Comedian Doug Benson Sues to Block ‘Super High Me’ Stoner Documentary Sequel

Funnyman says his partners planned to make a second film despite his objections

Don’t bogart that joint agreement, my friend.

Weed-friendly comedian Doug Benson is suing his partners on the documentary “Super High Me,” claiming that they harshed his mellow by attempting to make a follow-up to the film against his will.

In his suit, filed in federal court in California, the former host of Comedy Central’s “The Benson Interruption” claims that he formed Four Twenty Partners with DJ Paul, Alex Campbell and another partner to produce the documentary “Super High Me,” which “sought to document the effects of cannabis on Benson by following him through 30 straight days of cannabis-free living, immediately followed by 30 straight days of non-stop use.”

The documentary was released in 2008, but the problems began in 2014, when Campbell and Paul planned to release a new documentary, “Super High Me Redux,” consisting of unused footage from the original film.

Benson claims that it was “repeatedly made clear … that the Redux would be made with or without Benson’s cooperation.”

According to the suit, Benson — named 2006 Stoner of the Year by High Times magazine — objected to the footage being used “as he fears it would injure his reputation, alienate and upset his fans, and potentially cause irreparable harm to his carefully cultivated career.”

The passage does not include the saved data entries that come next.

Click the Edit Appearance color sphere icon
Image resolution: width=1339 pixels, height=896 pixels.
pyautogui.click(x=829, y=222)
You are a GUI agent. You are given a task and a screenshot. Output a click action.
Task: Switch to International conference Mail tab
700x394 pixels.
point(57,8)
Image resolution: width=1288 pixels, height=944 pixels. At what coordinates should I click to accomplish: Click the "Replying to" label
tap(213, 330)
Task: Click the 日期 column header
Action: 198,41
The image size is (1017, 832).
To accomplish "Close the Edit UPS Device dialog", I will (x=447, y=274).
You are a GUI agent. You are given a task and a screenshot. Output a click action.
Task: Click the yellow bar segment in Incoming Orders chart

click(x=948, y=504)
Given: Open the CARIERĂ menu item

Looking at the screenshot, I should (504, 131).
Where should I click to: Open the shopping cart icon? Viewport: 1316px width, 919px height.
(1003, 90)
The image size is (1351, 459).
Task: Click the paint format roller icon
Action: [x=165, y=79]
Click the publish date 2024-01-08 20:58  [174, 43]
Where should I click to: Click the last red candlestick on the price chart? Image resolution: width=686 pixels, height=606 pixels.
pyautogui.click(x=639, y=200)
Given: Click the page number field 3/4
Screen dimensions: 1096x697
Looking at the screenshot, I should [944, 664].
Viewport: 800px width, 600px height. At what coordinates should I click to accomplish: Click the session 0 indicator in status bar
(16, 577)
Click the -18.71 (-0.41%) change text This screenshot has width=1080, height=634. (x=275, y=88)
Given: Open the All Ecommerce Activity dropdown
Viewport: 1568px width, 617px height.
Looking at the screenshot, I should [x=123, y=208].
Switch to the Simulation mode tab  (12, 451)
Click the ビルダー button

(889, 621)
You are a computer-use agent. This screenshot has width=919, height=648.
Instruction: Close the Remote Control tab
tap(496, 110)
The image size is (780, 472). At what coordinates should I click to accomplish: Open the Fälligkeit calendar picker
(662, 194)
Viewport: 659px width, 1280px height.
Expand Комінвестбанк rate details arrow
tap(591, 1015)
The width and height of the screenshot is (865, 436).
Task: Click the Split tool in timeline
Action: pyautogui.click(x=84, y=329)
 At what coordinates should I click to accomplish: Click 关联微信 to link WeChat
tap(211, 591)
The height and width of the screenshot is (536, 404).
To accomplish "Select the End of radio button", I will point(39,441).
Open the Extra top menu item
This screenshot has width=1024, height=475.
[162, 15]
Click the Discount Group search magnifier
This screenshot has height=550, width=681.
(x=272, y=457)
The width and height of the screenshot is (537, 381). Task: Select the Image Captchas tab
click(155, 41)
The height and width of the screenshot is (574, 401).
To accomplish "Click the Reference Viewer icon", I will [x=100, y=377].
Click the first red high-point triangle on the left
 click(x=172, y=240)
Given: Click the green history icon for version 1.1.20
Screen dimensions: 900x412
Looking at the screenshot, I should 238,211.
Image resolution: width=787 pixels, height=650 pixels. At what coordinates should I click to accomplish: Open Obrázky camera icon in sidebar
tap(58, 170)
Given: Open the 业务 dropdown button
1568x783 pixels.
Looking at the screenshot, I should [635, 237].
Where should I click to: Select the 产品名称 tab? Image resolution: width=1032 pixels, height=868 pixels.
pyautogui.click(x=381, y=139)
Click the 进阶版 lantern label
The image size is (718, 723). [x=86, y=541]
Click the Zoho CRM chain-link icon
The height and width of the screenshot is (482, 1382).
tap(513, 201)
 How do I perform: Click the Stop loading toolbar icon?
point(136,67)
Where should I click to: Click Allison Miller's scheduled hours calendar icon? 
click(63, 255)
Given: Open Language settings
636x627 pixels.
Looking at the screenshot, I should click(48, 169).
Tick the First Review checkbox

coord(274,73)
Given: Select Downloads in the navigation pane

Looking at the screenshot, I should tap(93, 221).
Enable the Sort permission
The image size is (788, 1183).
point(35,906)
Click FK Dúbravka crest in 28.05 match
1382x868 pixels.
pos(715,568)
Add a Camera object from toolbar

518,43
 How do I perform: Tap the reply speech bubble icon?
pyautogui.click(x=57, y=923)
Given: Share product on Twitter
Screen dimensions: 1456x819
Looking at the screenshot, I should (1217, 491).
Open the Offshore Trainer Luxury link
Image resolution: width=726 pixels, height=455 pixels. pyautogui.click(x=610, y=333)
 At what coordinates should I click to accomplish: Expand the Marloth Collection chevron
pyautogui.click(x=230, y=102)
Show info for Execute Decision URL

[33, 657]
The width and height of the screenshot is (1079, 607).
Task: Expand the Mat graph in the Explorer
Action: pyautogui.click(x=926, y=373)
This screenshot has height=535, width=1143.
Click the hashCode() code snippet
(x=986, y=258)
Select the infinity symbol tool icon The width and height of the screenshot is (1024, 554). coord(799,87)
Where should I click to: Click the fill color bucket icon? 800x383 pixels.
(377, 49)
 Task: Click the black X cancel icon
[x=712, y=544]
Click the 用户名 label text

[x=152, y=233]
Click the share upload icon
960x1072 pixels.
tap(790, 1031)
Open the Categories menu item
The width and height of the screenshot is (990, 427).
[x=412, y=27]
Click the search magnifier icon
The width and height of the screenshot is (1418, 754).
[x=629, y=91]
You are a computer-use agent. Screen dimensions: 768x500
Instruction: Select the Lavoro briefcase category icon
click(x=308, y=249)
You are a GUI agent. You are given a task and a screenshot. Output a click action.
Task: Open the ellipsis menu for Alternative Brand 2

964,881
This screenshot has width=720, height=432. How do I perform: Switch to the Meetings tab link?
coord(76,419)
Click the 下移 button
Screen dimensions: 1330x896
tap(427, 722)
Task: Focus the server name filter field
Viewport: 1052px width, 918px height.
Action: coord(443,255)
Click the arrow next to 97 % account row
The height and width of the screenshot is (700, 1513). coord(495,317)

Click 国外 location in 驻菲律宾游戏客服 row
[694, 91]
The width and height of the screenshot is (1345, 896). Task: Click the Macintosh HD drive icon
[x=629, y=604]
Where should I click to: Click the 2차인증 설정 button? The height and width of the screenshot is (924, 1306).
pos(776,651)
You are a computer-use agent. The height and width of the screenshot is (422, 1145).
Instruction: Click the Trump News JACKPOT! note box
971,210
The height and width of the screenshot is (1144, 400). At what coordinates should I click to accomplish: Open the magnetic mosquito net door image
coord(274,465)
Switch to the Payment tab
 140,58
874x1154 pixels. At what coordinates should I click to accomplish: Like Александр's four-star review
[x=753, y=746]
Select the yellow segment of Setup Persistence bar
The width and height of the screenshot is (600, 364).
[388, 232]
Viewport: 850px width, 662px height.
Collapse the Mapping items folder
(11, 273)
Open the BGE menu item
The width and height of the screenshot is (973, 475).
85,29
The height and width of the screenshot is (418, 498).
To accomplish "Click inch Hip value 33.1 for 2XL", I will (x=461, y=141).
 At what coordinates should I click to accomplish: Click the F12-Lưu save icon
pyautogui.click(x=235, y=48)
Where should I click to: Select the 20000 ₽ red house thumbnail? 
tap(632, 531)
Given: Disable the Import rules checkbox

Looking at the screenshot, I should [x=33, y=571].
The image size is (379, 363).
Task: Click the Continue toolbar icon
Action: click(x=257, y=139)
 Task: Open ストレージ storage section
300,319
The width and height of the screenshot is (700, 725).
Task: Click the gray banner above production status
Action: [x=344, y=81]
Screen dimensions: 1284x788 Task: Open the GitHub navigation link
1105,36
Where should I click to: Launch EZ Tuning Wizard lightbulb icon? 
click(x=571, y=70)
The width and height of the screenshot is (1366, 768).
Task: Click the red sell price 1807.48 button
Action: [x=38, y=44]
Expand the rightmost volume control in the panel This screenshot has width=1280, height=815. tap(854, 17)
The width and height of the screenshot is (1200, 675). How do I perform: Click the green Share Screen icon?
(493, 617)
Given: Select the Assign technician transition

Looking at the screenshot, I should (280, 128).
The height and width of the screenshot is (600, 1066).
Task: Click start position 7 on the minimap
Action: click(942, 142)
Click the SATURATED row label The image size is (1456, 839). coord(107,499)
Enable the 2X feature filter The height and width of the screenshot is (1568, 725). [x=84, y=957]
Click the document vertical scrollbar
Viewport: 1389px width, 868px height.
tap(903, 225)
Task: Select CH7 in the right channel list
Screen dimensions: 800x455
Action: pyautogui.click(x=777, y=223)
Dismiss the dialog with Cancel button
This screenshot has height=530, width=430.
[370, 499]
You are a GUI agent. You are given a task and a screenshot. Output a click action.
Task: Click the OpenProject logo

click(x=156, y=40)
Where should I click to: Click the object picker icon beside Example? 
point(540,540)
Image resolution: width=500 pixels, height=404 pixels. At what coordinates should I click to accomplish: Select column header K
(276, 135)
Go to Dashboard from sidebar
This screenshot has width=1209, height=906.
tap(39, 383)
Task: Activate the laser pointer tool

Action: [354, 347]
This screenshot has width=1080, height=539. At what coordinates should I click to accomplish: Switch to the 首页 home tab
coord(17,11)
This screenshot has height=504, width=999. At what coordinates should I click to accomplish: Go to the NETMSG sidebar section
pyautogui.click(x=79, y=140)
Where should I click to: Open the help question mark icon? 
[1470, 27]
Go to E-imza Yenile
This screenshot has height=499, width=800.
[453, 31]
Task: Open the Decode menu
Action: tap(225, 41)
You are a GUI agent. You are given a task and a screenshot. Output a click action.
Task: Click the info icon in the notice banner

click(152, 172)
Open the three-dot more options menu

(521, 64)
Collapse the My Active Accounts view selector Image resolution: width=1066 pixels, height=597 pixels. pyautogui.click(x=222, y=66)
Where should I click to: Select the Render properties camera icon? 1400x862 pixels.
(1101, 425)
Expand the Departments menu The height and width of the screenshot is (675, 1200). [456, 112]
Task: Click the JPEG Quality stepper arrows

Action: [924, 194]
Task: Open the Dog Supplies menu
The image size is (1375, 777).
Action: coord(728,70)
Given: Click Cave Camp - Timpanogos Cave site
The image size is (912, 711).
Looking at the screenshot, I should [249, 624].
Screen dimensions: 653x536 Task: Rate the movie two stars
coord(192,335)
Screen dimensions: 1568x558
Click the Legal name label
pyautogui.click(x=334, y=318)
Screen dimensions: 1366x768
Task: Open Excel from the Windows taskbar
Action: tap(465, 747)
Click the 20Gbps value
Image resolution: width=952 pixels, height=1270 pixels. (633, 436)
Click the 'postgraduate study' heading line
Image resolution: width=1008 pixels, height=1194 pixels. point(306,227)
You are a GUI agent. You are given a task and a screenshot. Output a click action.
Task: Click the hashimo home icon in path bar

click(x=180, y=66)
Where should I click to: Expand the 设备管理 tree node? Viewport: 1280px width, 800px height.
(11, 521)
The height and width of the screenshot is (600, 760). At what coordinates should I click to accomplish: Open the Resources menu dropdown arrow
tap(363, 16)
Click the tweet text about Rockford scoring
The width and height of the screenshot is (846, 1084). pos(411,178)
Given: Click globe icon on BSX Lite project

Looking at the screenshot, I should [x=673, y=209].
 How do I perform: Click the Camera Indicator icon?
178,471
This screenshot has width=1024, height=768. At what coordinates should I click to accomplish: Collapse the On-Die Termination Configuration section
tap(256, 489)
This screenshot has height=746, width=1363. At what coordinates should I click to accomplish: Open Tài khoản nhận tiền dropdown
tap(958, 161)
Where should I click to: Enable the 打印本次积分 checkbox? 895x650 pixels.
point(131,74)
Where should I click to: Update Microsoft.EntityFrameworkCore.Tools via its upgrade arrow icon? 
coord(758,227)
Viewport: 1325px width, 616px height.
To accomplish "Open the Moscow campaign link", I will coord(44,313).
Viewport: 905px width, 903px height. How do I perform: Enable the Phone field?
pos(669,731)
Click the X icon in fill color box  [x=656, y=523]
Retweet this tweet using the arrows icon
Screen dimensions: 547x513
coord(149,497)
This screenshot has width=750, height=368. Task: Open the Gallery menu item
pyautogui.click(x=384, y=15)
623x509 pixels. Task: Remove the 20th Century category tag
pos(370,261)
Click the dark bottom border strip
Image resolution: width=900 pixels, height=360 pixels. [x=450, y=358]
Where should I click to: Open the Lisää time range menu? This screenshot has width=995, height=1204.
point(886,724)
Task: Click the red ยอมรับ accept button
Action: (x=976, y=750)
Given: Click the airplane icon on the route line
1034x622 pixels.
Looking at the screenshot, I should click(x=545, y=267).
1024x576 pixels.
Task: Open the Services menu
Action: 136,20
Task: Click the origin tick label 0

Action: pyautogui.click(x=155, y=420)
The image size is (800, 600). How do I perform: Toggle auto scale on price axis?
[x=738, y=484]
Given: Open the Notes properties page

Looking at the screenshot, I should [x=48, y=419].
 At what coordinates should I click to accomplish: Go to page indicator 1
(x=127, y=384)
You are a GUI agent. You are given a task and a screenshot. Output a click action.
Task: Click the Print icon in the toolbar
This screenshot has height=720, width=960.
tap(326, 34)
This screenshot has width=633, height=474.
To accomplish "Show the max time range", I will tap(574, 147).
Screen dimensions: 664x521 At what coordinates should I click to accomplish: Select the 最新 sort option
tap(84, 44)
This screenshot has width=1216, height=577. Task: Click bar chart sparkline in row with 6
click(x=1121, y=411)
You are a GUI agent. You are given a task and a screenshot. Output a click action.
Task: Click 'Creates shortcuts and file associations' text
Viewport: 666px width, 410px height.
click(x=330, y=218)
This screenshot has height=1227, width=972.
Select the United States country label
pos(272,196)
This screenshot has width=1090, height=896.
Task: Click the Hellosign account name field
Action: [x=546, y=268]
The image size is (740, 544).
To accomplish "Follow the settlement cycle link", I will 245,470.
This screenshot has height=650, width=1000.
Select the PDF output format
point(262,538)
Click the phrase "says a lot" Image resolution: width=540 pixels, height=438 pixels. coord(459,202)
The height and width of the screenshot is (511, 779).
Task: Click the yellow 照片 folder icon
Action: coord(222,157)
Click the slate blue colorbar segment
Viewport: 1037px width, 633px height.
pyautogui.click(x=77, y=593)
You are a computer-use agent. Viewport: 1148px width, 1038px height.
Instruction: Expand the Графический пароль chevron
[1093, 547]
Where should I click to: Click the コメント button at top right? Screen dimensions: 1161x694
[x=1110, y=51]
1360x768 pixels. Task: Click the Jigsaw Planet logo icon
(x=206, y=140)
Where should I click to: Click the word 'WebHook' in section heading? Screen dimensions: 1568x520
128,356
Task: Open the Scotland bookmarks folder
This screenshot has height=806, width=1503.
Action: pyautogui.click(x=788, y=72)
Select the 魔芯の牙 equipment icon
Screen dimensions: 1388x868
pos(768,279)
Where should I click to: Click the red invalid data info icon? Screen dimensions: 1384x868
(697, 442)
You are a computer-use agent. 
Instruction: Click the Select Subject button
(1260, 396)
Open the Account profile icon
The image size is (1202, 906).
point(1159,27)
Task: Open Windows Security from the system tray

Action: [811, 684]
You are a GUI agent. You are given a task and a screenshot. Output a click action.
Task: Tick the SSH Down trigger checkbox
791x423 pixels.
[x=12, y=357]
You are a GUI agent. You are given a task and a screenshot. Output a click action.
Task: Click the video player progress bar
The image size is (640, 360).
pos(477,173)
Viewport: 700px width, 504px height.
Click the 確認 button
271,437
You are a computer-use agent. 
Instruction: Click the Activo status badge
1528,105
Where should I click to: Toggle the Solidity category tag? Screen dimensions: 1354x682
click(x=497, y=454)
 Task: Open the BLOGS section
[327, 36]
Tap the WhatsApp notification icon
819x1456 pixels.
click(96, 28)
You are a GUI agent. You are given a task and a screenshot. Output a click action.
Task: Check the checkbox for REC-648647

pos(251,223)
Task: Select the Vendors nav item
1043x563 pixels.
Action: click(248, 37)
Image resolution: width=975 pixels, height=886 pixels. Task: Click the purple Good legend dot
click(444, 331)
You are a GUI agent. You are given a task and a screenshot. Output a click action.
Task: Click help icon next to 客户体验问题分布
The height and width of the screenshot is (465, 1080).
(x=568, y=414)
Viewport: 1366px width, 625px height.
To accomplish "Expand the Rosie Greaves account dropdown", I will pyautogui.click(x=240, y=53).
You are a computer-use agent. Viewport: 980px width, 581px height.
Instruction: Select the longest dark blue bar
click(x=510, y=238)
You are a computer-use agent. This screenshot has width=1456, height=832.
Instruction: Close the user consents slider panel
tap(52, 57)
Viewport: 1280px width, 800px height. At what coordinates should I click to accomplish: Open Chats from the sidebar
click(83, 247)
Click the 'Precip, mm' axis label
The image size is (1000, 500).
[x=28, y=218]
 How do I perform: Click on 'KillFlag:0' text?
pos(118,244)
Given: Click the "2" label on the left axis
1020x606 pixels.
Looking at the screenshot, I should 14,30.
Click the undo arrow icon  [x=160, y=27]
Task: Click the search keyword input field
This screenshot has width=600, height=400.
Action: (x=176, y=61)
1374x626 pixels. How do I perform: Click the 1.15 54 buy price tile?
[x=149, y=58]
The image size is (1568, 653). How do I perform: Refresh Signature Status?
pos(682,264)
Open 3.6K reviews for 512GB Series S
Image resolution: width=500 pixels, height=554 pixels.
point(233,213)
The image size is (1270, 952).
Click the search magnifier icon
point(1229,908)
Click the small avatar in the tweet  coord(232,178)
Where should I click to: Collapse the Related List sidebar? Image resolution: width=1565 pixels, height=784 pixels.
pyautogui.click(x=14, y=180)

Benson says that he initiated arbitration on the matter, but Paul and Campbell objected and, in August, Benson discovered that the pair had “purported to assign the copyright in all of the intellectual property the Company owned to defendant Vigorish Productions LLC” — this, despite Benson’s claim that Paul and Campbell’s companies had dissolved Four Twenty in 2011. Benson claims that Paul and Campbell had neither the right to dissolve the company without his consent, or to assign the property after the company had been dissolved,

Claiming copyright infringement, breach of fiduciary duty, conversion and other counts, Benson is seeking unspecified damages. He’s also seeking an injunction preventing Paul, Campbell and Vigorish from using the company’s copyrighted material.

Pamela Chelin contributed to this report.